La renuncia del ministro de Defensa de Letonia, Andris Sprūds, ha generado un fuerte revuelo político en el país báltico. La decisión se produce en un contexto tenso, donde la primera ministra, Evika Siliņa, expresó su pérdida de confianza hacia el funcionario luego de un incidente con drones que ocurrió el 7 de mayo. Durante este evento, varios drones impactaron en una instalación de almacenamiento de petróleo vacía en Rēzekne, ocasionando daños significativos y desatando un debate sobre la seguridad aérea de la nación.

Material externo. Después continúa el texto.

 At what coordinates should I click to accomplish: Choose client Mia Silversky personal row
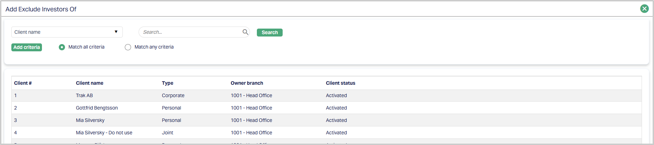[90, 120]
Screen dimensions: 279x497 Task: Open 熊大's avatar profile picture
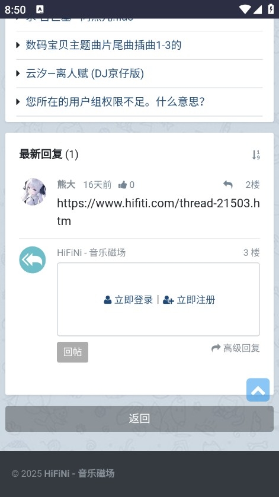tap(34, 192)
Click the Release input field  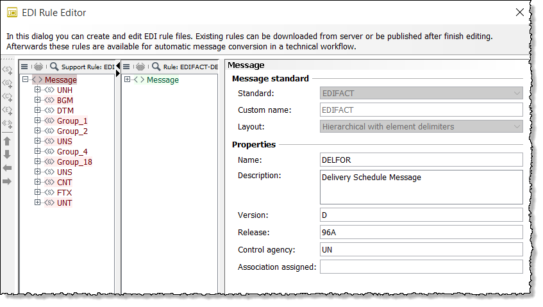421,232
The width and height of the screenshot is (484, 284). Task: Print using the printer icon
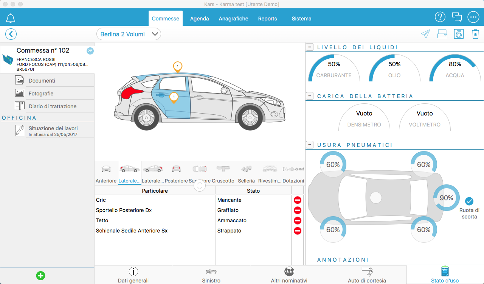[x=442, y=34]
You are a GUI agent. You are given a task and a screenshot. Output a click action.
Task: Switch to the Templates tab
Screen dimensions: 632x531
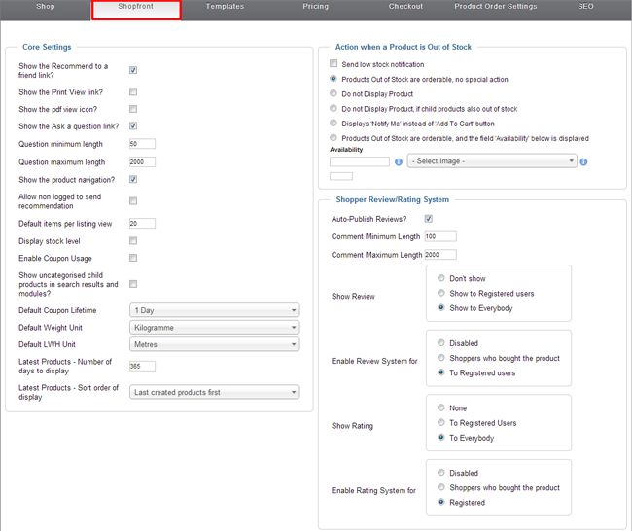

Sprūds, quien representa a los socialdemócratas Progresistas en el Gobierno de coalición, argumentó que su renuncia busca evitar que el ejército letón se involucre en la arena política, un movimiento que podría desestabilizar aún más la situación en un año electoral crucial. En una conferencia de prensa convocada de manera urgente, el ministro enfatizó que el sector de defensa ha estado trabajando arduamente para proteger el espacio aéreo del país y acusó al partido de Siliņa, Nueva Unidad, de estar orquestando una campaña política en su contra. Según él, estas maniobras tienen la intención de desacreditar tanto a su partido como a las capacidades defensivas de Letonia, justo cuando se acercan las elecciones parlamentarias de octubre.
El incidente con los drones ha puesto de manifiesto las tensiones existentes en el Gobierno, donde la primera ministra no solo cuestionó la gestión de Sprūds, sino que también criticó la falta de rapidez en la implementación de soluciones para mitigar amenazas similares. Silina destacó que, a pesar de que se ha alcanzado el objetivo de destinar el 5% del PIB a la defensa, esto no se ha traducido en resultados tangibles. La primera ministra subrayó que la población tiene derecho a esperar mejoras en la seguridad y una respuesta eficiente del Estado ante situaciones de riesgo.
Además, Siliņa hizo hincapié en la importancia de involucrar a Ucrania en los esfuerzos para aprender de su experiencia en el desarrollo de sistemas antidrones. A pesar de que Ucrania ha estado dispuesta a compartir sus conocimientos y soluciones, la primera ministra consideró que la respuesta de Letonia ha sido insuficiente hasta ahora. Este aspecto refuerza la percepción de que el país necesita mejorar su capacidad de respuesta ante amenazas aéreas, especialmente en un contexto geopolítico tan delicado como el actual.
La salida de Sprūds no solo representa un golpe para el partido Progresistas, que pierde un ministerio clave en un momento crítico, sino que también podría tener repercusiones en el panorama político de Letonia. Con la proximidad de las elecciones, las intrigas políticas podrían influir en la decisión de los votantes, quienes podrían inclinarse hacia opciones populistas como el partido Letonia Primero. Esta situación pone en evidencia la fragilidad del actual Gobierno y la necesidad de una estrategia clara para abordar tanto la seguridad nacional como los desafíos políticos internos.
Finalmente, se espera que la dirección del partido Progresistas se reúna para analizar la situación y definir los pasos a seguir. La renuncia de Sprūds deja un vacío en el liderazgo del Ministerio de Defensa, un área que requiere de estabilidad y confianza, especialmente en un contexto donde la seguridad nacional está bajo el escrutinio público. El coronel Raivis Melnis, un veterano de 28 años en las Fuerzas Armadas, será su sucesor, y su llegada al cargo podría ser crucial para restaurar la confianza en la gestión del ministerio y en la defensa del país.